Another interesting point he made is about global international labour and its effect on wage inequality:

[…] labour’s ability to command its share of the surplus declines to zero. The strike becomes a meaningless weapon. Strikes decline to function—like to zero—in the western world. And you get prolonged wage stagnation, because essentially all the surplus goes to capital. There’s no reason for it not to. So labour’s ability to push up wages goes to zero.

An opnion piece on The New York Times discusses why deleting your Facebook account may not be an effective way to drive the company to change and may cause harm by “recasting a political issue as a willpower issue”.

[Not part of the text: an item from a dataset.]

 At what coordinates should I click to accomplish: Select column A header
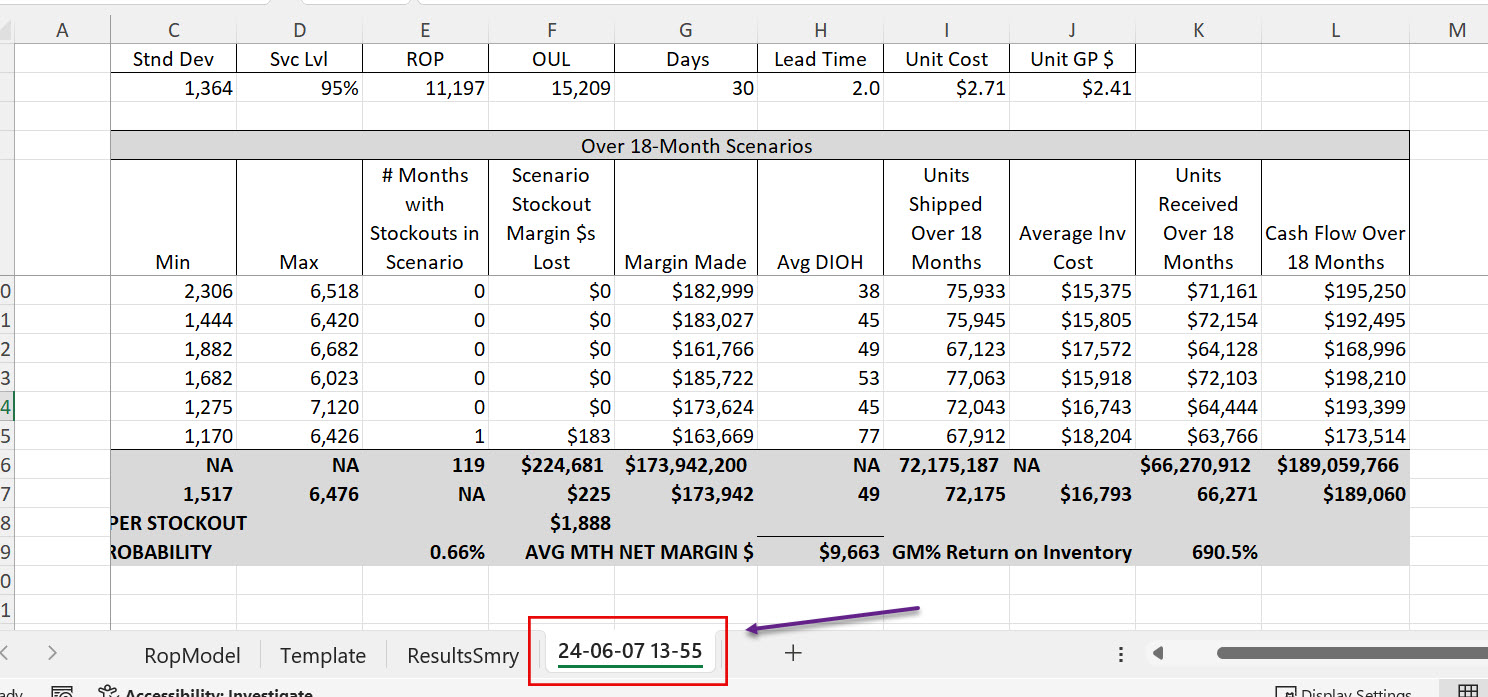coord(62,30)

But it would also seem to be the case that if millions of angry individuals were going to save us from the worst excesses of the tech industry, we would have been saved from them by now. Collective action is difficult against a global behemoth like Facebook. Even were such action to succeed, the company also owns WhatsApp and Instagram. With a couple of billion users on Facebook alone, it is hard to fathom how many deleted accounts it would take to drive genuine change.

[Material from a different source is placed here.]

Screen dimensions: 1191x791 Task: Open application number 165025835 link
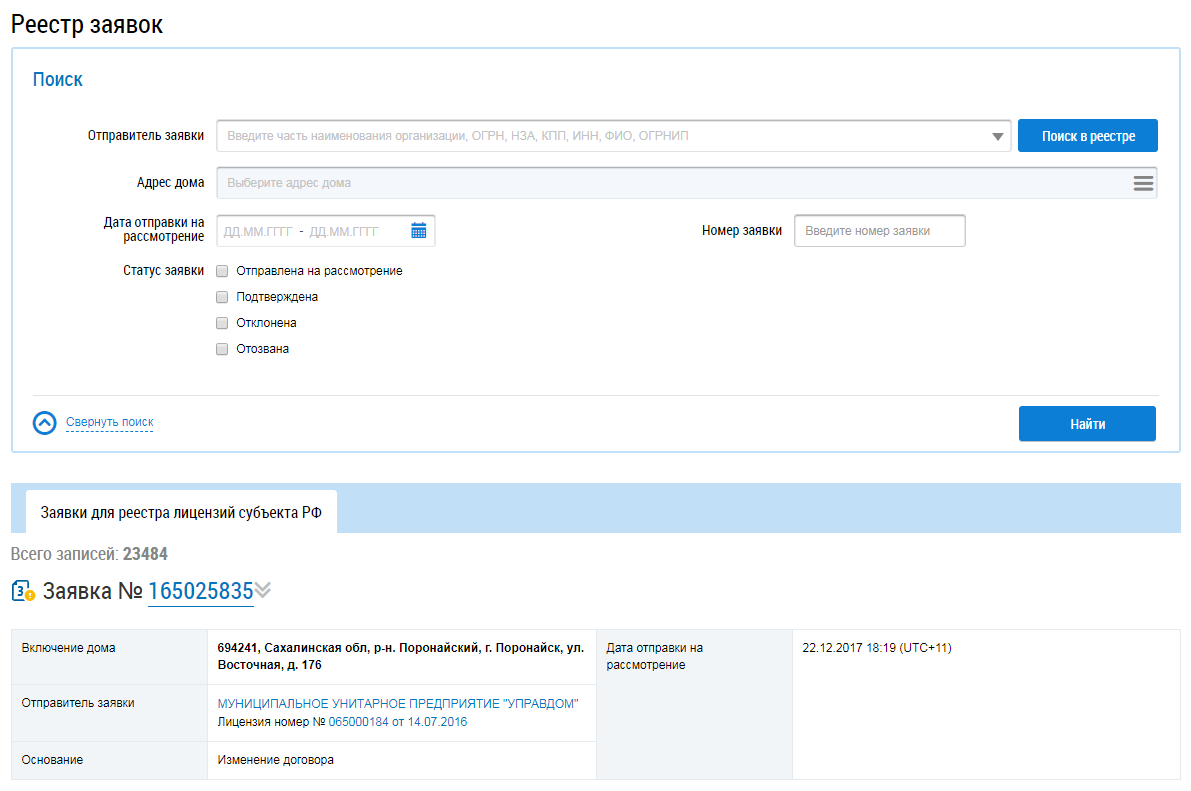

The New Yorker writes on the doomsday preparation strategies of the super rich in America, preparing for survival and escape from the society they helped create.

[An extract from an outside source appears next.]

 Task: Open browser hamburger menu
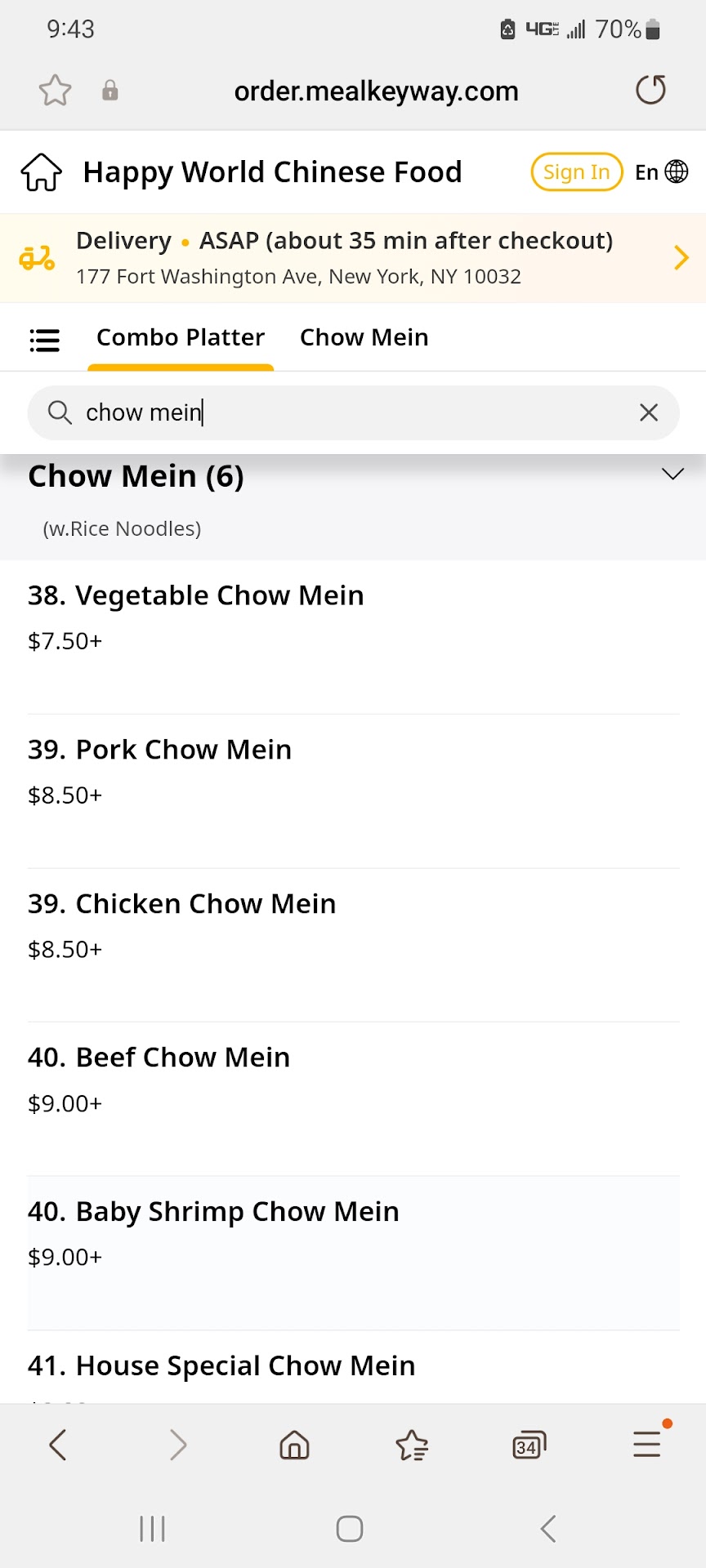click(x=647, y=1445)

Survivalism, the practice of preparing for a crackup of civilization, tends to evoke a certain picture: the woodsman in the tinfoil hat, the hysteric with the hoard of beans, the religious doomsayer. But in recent years survivalism has expanded to more affluent quarters, taking root in Silicon Valley and New York City, among technology executives, hedge-fund managers, and others in their economic cohort.

This fear could turn into positive actions, but as they write, a number of these people are simple looking for an escape strategy for when a (environmental or other type of) catastrophe would occur, or if there would be a public backlash against them.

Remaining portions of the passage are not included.